Urgent Appeal from Students in Québec

Tully's Page has received an Official Statement from the student group 'CLASSE' in Montréal, and is posting it in full. [For full story of the protests, see this article.]

Sisters, brothers,

We write you during a dark time for democratic, human and associative rights in Quebec with the following appeal for your help and solidarity. As you have no doubt heard, the government recently enacted legislation that amounts to the single biggest attack on the right to organize and freedom of expression in North America since the McCarthy period and the biggest attack on civil and democratic rights since the enactment of the War Measures Act in 1970. Arguably, this recent law will unduly criminalize more law-abiding citizens than even McCarthy’s hearings and the War Measures Act ever could.
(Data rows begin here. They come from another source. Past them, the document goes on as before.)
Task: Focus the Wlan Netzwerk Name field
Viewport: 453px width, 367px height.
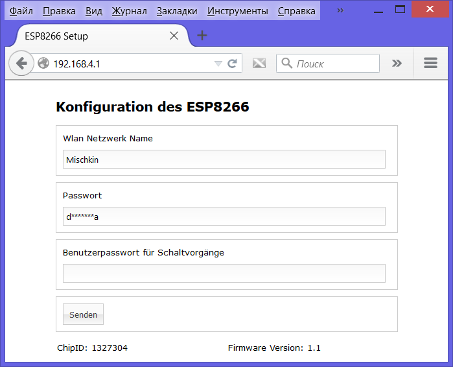Action: coord(224,160)
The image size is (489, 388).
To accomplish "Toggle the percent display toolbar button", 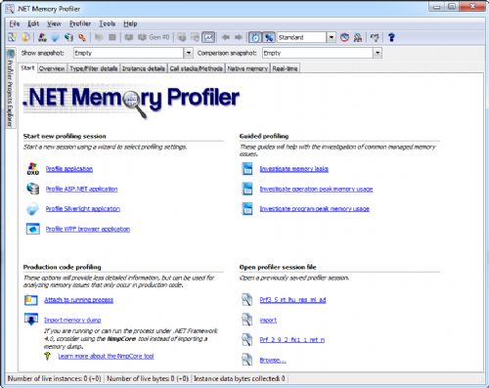I will pos(269,37).
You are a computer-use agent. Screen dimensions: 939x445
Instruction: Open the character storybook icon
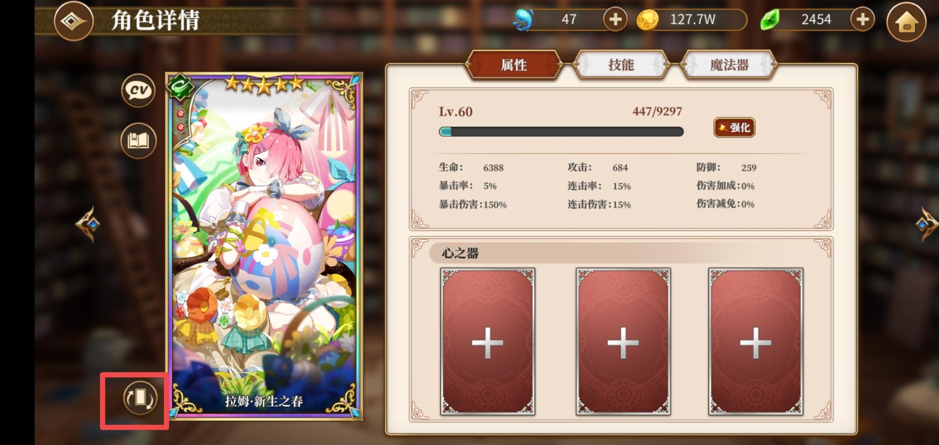click(x=138, y=141)
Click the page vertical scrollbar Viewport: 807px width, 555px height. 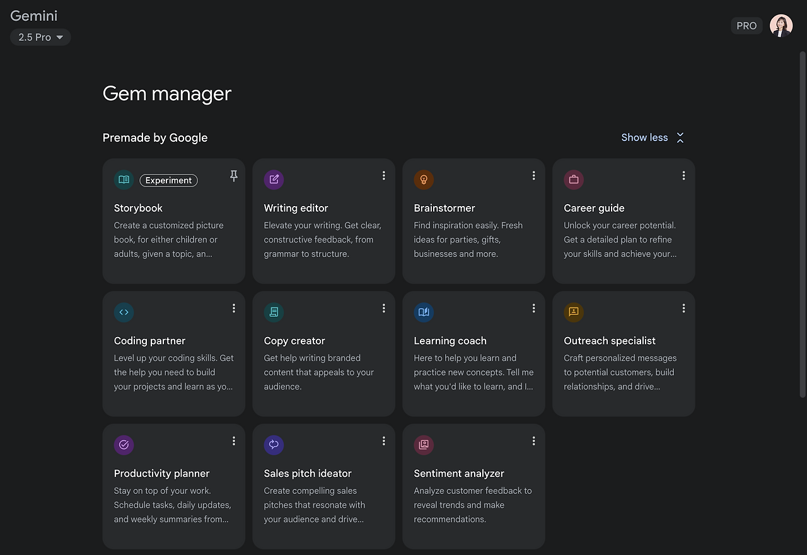[802, 220]
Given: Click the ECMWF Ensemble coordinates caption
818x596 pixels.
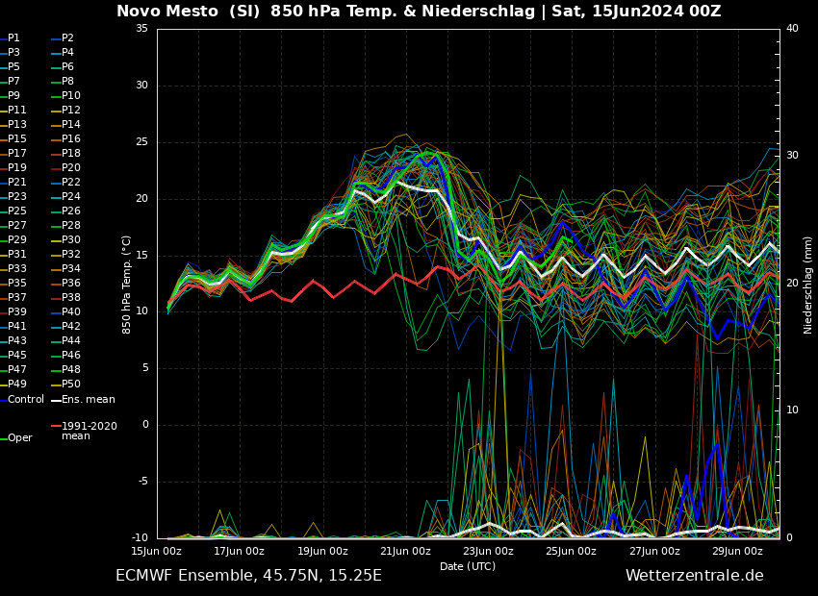Looking at the screenshot, I should tap(248, 576).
Among other draconian elements brought forward by this law, any gathering of 50 or more people must submit their plans to the police eight hours ahead of time and must agree to any changes to the gathering’s trajectory, starttime, etc. Any failure to comply with this stifling of freedom of assembly and association will be met with a fine of up to $5,000 for every participant, $35,000 for someone representing a ‘leadership’ position, or $125,000 if a union – labour or student – is deemed to be in charge. The participation of any university staff (either support staff or professors) in any student demonstration (even one that follows the police’s trajectory and instructions) is equally punishable by these fines. Promoting the violation of any of these prohibitions is considered, legally, equivalent to having violated them and is equally punishable by these crippling fines.
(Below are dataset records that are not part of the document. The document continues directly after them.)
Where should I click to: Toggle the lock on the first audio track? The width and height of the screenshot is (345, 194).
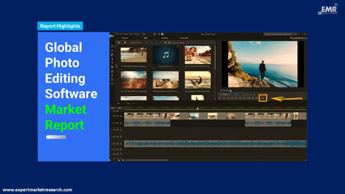(121, 123)
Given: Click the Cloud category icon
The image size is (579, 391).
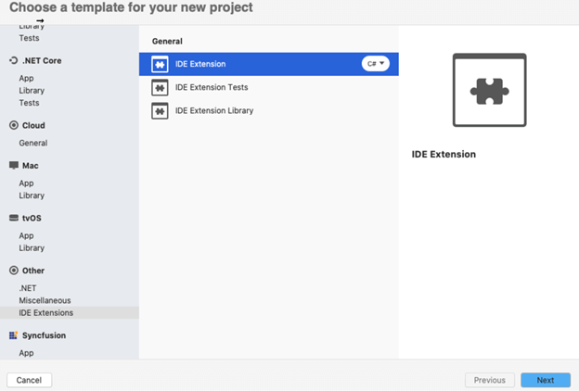Looking at the screenshot, I should [13, 125].
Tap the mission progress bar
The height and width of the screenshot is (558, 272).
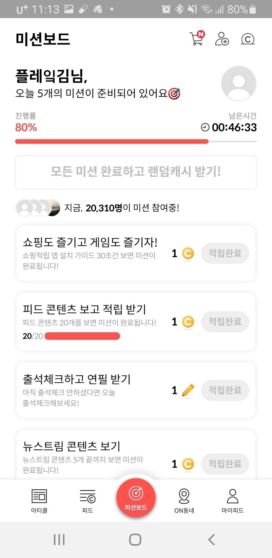pyautogui.click(x=136, y=141)
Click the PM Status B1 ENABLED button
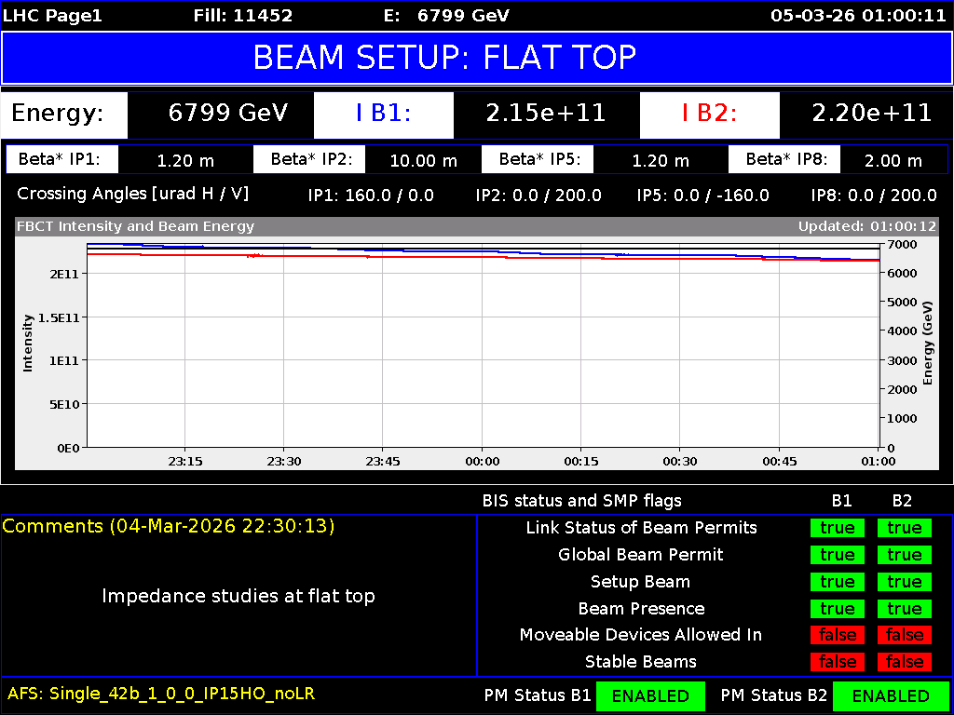Screen dimensions: 954x715 (650, 695)
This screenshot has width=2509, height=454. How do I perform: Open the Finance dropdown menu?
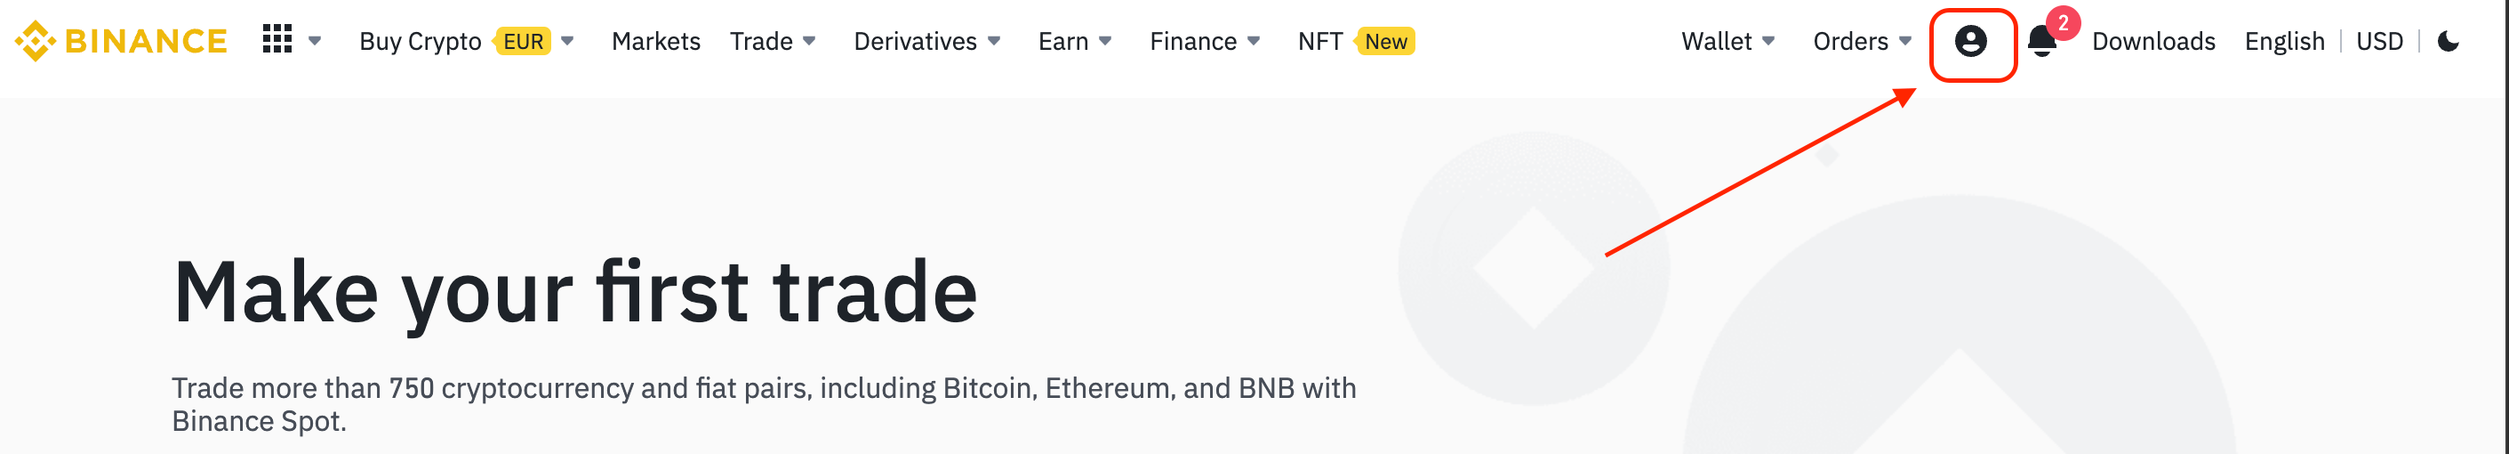[1205, 41]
One cannot view this law in isolation. In the past few months, the Québec student movement – inspired by Occupy, the Indignados of Spain, the students of Chile, and over 50 years of student struggle in Québec; and presently at North America’s forefront of fighting the government’s austerity agenda – has been confronted by precedent-shattering judicial and police repression in an attempt to force the end of the strike and our right to organize collectively.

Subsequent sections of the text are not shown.